• **Material for this task**
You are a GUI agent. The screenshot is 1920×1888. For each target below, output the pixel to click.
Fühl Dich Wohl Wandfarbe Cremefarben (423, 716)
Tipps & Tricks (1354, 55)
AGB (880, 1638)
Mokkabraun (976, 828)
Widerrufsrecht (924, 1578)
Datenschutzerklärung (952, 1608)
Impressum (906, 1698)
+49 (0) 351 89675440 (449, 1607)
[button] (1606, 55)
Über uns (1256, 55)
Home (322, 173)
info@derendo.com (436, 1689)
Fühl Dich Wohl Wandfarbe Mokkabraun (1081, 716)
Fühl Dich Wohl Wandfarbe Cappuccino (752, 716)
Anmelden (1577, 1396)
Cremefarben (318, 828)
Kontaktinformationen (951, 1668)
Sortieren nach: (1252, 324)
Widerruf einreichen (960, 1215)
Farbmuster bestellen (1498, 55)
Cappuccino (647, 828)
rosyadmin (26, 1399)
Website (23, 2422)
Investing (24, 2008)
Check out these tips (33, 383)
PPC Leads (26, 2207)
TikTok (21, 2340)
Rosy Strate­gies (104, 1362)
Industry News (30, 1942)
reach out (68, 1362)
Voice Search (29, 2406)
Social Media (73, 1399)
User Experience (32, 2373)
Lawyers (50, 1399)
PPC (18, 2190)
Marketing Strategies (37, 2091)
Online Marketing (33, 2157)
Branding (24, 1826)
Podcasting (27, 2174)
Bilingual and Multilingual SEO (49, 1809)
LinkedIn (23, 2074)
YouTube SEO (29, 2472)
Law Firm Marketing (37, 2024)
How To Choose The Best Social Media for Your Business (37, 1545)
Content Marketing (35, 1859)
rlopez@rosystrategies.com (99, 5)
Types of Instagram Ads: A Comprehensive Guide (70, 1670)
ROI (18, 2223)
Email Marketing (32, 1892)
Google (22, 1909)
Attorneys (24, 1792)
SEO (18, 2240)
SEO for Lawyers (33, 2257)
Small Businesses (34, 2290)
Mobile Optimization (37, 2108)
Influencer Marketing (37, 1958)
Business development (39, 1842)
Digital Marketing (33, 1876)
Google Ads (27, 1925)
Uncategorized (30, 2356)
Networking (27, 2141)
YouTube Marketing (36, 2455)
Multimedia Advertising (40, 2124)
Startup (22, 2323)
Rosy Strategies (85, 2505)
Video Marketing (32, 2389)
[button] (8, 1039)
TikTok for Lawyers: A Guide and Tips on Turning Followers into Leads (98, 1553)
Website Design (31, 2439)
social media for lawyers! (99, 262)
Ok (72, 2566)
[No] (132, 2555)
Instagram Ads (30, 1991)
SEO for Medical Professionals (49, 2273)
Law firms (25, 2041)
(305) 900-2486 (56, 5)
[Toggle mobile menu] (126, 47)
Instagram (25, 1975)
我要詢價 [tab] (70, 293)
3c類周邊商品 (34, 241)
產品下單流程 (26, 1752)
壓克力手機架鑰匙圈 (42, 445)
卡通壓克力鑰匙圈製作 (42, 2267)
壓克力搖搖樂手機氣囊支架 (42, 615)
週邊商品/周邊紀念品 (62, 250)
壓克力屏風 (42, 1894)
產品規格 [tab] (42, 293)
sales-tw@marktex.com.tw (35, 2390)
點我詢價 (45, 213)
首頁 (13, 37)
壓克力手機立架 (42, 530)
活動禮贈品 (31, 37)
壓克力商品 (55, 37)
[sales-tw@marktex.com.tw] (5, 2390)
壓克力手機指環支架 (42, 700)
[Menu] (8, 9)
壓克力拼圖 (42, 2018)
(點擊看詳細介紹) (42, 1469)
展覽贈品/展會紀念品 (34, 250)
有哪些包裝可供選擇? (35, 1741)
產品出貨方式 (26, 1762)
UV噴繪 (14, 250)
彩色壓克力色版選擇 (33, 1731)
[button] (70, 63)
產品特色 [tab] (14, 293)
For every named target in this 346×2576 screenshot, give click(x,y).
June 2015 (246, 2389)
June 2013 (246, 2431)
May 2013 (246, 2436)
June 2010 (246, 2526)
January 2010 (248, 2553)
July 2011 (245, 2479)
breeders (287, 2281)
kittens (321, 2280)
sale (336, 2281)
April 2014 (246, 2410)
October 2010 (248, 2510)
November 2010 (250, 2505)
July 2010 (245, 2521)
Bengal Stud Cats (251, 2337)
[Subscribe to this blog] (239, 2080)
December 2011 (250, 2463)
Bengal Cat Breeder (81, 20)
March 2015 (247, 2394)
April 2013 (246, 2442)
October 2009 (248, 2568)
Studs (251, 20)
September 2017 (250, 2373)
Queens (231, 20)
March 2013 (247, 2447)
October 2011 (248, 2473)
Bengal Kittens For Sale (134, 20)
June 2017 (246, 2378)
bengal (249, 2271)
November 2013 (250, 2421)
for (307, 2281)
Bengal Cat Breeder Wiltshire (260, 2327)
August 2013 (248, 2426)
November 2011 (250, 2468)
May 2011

• **Task details**
Please print the records above exactly from their first line. End with the line containing "Voice Search (29, 2406)", and include it.

• **Response**
You are a GUI agent. The screenshot is 1920×1888. For each target below, output the pixel to click.
Fühl Dich Wohl Wandfarbe Cremefarben (423, 716)
Tipps & Tricks (1354, 55)
AGB (880, 1638)
Mokkabraun (976, 828)
Widerrufsrecht (924, 1578)
Datenschutzerklärung (952, 1608)
Impressum (906, 1698)
+49 (0) 351 89675440 (449, 1607)
[button] (1606, 55)
Über uns (1256, 55)
Home (322, 173)
info@derendo.com (436, 1689)
Fühl Dich Wohl Wandfarbe Mokkabraun (1081, 716)
Fühl Dich Wohl Wandfarbe Cappuccino (752, 716)
Anmelden (1577, 1396)
Cremefarben (318, 828)
Kontaktinformationen (951, 1668)
Sortieren nach: (1252, 324)
Widerruf einreichen (960, 1215)
Farbmuster bestellen (1498, 55)
Cappuccino (647, 828)
rosyadmin (26, 1399)
Website (23, 2422)
Investing (24, 2008)
Check out these tips (33, 383)
PPC Leads (26, 2207)
TikTok (21, 2340)
Rosy Strate­gies (104, 1362)
Industry News (30, 1942)
reach out (68, 1362)
Voice Search (29, 2406)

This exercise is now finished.